When I heard about Aarti’s Diversiverse Challenge (to read and review a book by an author of color between 9/14 and 9/27), my first thought was “oh, this should be easy. Sure, I’ve read everything that NK Jemisin has put out recently, but I can read something by Nalo Hopkinson, or Nnedi Okorafor, or — didn’t they just put out that new pair of Octavia Butler stories? I’m really anxious to read that!” At that point, I realized that every author who’d sprung to my mind was a black woman, and I decided that for my second review (see my review of Hopkinson’s Sister Mine here), I wanted to challenge myself to read 1) an author from another different ethnic background 2) whose work I was completely unfamiliar with. And so, after nosing around a bit on the We Need Diverse Books Tumblr, I ran across Malinda Lo.

Lo writes young adult fiction, and the “buzz” I could find around her work, both supportive and critical, seemed to center on its positive depiction of lesbian relationships. Ash is framed as “a queer reframing of Cinderella,” and I would agree with that assessment, but I also think that leaving it there sells the book short by a not-insignificant amount.

We meet the title character (Ash is short for Aislinn) at her mother’s graveside. Fairly quickly thereafter, Ash’s father remarries and then dies, and Ash is spirited away to the big city and forced to work as a servant to her stepmother and two stepsisters. There are balls and dresses spun from magic, a fairy benefactor and a highborn love. But this story’s so much more than that, and it’s apparent from the first pages where Ash is watching the local greenwitch do the rites to keep the Fairy Hunt away on her mother’s vulnerable first night in the ground.

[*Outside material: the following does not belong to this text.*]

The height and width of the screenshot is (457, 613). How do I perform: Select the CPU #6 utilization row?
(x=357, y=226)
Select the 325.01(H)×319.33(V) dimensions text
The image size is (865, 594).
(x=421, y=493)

Lo does a superb job in this book of weaving the elements of Cinderella into the broader European fairy mythology. From the beginning, we’re immersed in a world of fairy stories, tales of changelings and the dancers who spirit mortals away into the night. There’s also tension between the “country” beliefs of fairies and magic and the “modern” beliefs of the city-dwellers, which include things like bloodletting and other aspects of European medieval science. Ash is caught between the two in a very concrete way, as she finds herself drawn to both the handsome, mysterious fairy Sidhean and the capable King’s Huntress, Kaisa. As the plot winds along and Ash’s life with her stepmother and stepsisters becomes more miserable, she needs to decide where her loyalties should lie.

I liked many things about this book. Lo doesn’t problematize same-sex desires or relationships; it’s taken as a matter of course that Ash is in love with the Huntress, just as her stepsister wants to marry the prince. I found this refreshing, especially in a quasi-medieval-European setting. The fact that the leader of the King’s Hunt is a woman also isn’t a plot point, and although many of the female characters are preoccupied with marrying well so that they won’t have to worry about money, there are also many women who are independent and self-supporting.

I was embarrassed to catch myself feeling surprised that Lo, as a Chinese-American author, had chosen to adapt a European fairy tale and keep it in a basically-European setting; it goes to show that even when I’m making a conscious effort to read more diversely I still have to work to get out from under my own preconceptions about what different types of authors write. Lo does a beautiful job laying out the setting in the early chapters, and it feels very well-developed; I particularly enjoyed the many fairy tales threaded through the narrative, some of which seem based on traditional tales I was familiar with while others seemed likely to have been invented for the story.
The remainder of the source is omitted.